1) Training Activities/Exercises
If individuals or organizations wish to conduct a training activity or exercise on property managed by the Corps, they should first contact the Lake Manager or Lockmaster at the site where they propose to hold their activity. The Lake Manager or Lockmaster will take the request and if he/she has no objection, will forward the request to the Huntington District Office, Real Estate Division, for processing of a short term license agreement. Liability insurance will also be required to cover all individuals who will be involved in the exercise for their protection. The exception to this would be if the training site is located on property that is leased by the Corps to a state or other government entity to manage, such as a state park. In this case, the state or other agency managing the facility will grant permission and issue a permit.
Examples of Training Activities/Exercises include swift water rescues, mock drowning and recovery exercises, fire suppression, law enforcement, and medical emergency types of activities, etc.
2) Special Event Permits
The sponsoring individual or organization interested in holding a special recreation event must obtain a Special Event Permit from the Lake Manager or Lockmaster at the facility where they propose to hold the event. To begin the process of obtaining a permit, initial contact should be made with the Lake Manager or Lockmaster to inform him or her of the proposed event and to obtain a permit application. A permit application is available for your convenience. The application must be submitted 60 days prior to the event. The applicant must provide all the information needed for a full evaluation of the event, including a detailed description of the event, and to address liability insurance, emergency medical services, law enforcement assistance, parking and crowd control, concessions, fees, cost analysis, etc. There is a $75 permit fee for the issuance of each Special Event Permit, to be collected in advance of the event, as well as, advanced collection of any damage deposits if applicable.

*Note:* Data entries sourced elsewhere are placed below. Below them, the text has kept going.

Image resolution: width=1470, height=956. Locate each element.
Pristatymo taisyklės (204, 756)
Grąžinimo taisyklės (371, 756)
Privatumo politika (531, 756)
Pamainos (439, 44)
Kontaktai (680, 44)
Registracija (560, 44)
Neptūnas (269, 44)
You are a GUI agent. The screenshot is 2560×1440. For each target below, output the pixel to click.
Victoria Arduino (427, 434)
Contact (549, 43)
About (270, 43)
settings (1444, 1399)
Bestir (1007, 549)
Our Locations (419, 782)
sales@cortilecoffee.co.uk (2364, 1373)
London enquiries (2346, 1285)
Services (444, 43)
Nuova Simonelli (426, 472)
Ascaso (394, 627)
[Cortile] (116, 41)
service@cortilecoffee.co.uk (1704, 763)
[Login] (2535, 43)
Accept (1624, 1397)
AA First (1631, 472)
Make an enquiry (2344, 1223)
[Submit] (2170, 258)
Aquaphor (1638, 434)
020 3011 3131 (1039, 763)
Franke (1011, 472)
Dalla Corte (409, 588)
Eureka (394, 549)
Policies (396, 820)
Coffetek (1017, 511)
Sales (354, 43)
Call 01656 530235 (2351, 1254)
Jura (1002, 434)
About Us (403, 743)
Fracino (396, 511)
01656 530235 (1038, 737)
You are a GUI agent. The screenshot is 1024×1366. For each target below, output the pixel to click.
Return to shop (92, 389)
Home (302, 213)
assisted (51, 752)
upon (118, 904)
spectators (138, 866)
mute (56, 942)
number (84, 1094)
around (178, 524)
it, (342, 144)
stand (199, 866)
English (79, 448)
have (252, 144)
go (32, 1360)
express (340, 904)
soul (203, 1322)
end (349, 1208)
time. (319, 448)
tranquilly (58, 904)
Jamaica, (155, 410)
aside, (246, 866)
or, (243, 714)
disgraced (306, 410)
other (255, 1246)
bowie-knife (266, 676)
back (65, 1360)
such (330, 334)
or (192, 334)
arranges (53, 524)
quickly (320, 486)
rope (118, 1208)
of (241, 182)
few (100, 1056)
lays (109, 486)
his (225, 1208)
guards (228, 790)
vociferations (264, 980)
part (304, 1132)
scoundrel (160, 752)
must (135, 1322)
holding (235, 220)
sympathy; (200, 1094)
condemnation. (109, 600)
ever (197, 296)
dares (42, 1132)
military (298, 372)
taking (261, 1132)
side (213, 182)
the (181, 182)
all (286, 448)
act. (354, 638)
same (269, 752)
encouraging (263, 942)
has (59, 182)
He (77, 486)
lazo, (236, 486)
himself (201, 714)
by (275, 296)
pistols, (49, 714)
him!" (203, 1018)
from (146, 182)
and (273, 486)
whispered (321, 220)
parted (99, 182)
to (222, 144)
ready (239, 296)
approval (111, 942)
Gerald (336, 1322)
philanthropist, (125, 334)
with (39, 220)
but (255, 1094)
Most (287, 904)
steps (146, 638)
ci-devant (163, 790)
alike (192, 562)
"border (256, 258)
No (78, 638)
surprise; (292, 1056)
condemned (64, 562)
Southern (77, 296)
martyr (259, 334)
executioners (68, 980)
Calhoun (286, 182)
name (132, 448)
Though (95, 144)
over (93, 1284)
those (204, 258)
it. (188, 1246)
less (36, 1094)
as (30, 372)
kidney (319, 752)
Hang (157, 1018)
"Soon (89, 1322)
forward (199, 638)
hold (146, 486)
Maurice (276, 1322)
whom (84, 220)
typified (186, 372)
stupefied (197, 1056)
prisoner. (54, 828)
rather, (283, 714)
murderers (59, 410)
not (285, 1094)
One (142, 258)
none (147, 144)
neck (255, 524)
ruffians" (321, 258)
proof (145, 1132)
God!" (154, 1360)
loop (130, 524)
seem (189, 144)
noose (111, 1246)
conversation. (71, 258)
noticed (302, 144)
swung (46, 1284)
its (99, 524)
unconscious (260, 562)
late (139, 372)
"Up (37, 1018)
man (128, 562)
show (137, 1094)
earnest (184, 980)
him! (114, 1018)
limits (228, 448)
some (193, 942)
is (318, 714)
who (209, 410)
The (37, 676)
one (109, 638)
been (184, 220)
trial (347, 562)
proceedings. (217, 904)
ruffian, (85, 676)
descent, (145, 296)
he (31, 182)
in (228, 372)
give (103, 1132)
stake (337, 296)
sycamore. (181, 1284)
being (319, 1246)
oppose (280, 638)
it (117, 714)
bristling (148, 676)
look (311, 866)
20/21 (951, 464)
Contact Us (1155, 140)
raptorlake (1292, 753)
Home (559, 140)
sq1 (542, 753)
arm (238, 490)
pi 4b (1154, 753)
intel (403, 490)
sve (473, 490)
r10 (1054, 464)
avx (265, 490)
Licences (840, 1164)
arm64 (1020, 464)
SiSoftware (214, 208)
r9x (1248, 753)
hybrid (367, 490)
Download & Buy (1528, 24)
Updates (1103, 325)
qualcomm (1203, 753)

Examples of Special Event Permits (recreation in nature), include boat regattas, water festivals, 5 k runs, music festivals, boat races, and other types of recreation programs of interest to the general public.
Frequently Asked Questions for Special Event Permits
Q: Why do I need a Special Event Permit to hold my event?
A: Since special events typically go beyond the normal range of activities at our lakes or locks and dam facilities, it is important for your event to be closely monitored to insure public safety and protection of the resources.
Q: Why do I need to provide insurance as a requirement of this permit program?
A: Liability insurance is important for all those that attend your event if injury were to occur to them. This is especially important for their protection since the U.S. Government is not responsible for damages to property or injuries to persons which arise from or are incident to your event.
Q: My event is on a state park that is leased from the Corps; do I still need a permit?
A: In the Huntington District a Special Event Permit is not required if your event is held within the boundaries of the leased property where the lessee holds a parks and recreation lease. State parks normally have their own permitting program. However, if a portion of your event is held outside the leased area, then you will need a Special Event Permit from the Corps.